L’altro giorno ho raccontato dell’esperienza della carbon
tax canadese in British Columbia, un esempio di successo in termini di effetti
sui consumi di combustibili fossili e di riduzione delle tasse sul reddito. Si
tratta di una carbon tax che si applica sui soli combustibili ed è raccolta e
trasmessa all’amministrazione dal rivenditore finale. Quindi abbastanza facile
da applicare. Più complicata sarebbe un’imposta indiretta sui tutti i beni in
base alle emissioni di CO2. A quali emissioni ci si riferirebbe? Quelle per
produrre il bene? Per consumarlo? E supponendo quali tecnologie? È chiaro che
servono semplificazioni per attuare una carbon tax olistica. E poi applicata in
che fase della produzione? Solo sui beni finali?
Secondo David G. Duff
dell’Università della British Columbia, anche lui autore di un paper presentato
alla conferenza, è immaginabile una carbon tax sul valore aggiunto, che si costruisce
come l’IVA e che a ogni transazione su un bene prevede di essere pagata dal
compratore e incassata dal venditore, da applicare non però al prezzo dello
scambio ma alle emissioni dannose per il clima.
Ma quanto dovrebbe essere grossa una tassa del genere per
fornire segnali sufficienti a innescare cambi tecnologici o di abitudini
rilevanti? Se torniamo all’esempio semplice di una accisa sui combustibili equivalente
a un prezzo della CO2 di qualche decina di Euro, che è anche l’impostazione
della bozza di direttiva europea in materia, parliamo di un ordine di grandezza
di una decina di centesimi di euro, per esempio, al litro di gasolio. Non poi
tanto.
Ma secondo Silvia Tiezzi e Stefano F. Verde dell’università di Siena, anche
loro a Copenaghen con i risultati di uno studio basato su dati osservati negli
USA, c’è un effetto imprevisto dalla teoria e molto interessante.

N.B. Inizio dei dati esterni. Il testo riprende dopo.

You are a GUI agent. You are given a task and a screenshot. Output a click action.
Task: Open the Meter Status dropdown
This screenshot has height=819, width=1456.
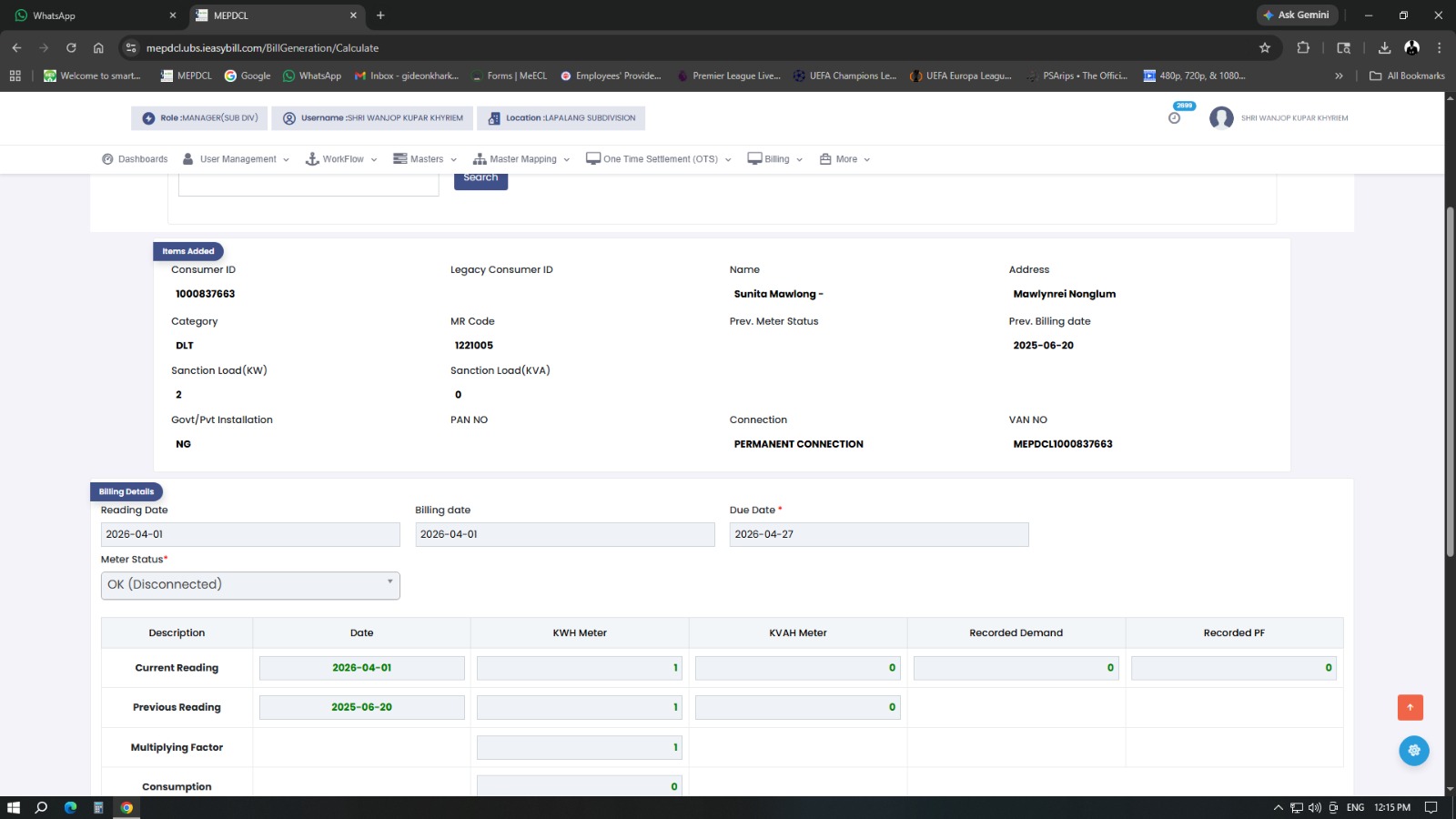pos(250,585)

Questo: la gente reagisce in modo più forte a un aumento di
prezzo di un carburante se sa che è causato da un tassa. Questa sorta di avversione
fiscale, secondo Tiezzi e Verde, fa sì che l’elasticità al prezzo dei consumi
(cioè la reattività dei consumatori a cambiamenti di prezzo) potrebbe essere
sottostimata quando si parla di imposte al consumo, incluse quelle ambientali.
Se così è, e nei dati visti dagli autori lo è, l’effetto di scoraggiamento al
consumo di una tassa ambientale potrebbe andare al di là delle attese
razionali, purché, certo, ci sia adeguata informazione (perché è difficile esplicare
avversione per ciò di cui non si conosce l’esistenza, quand’anche sia una tassa).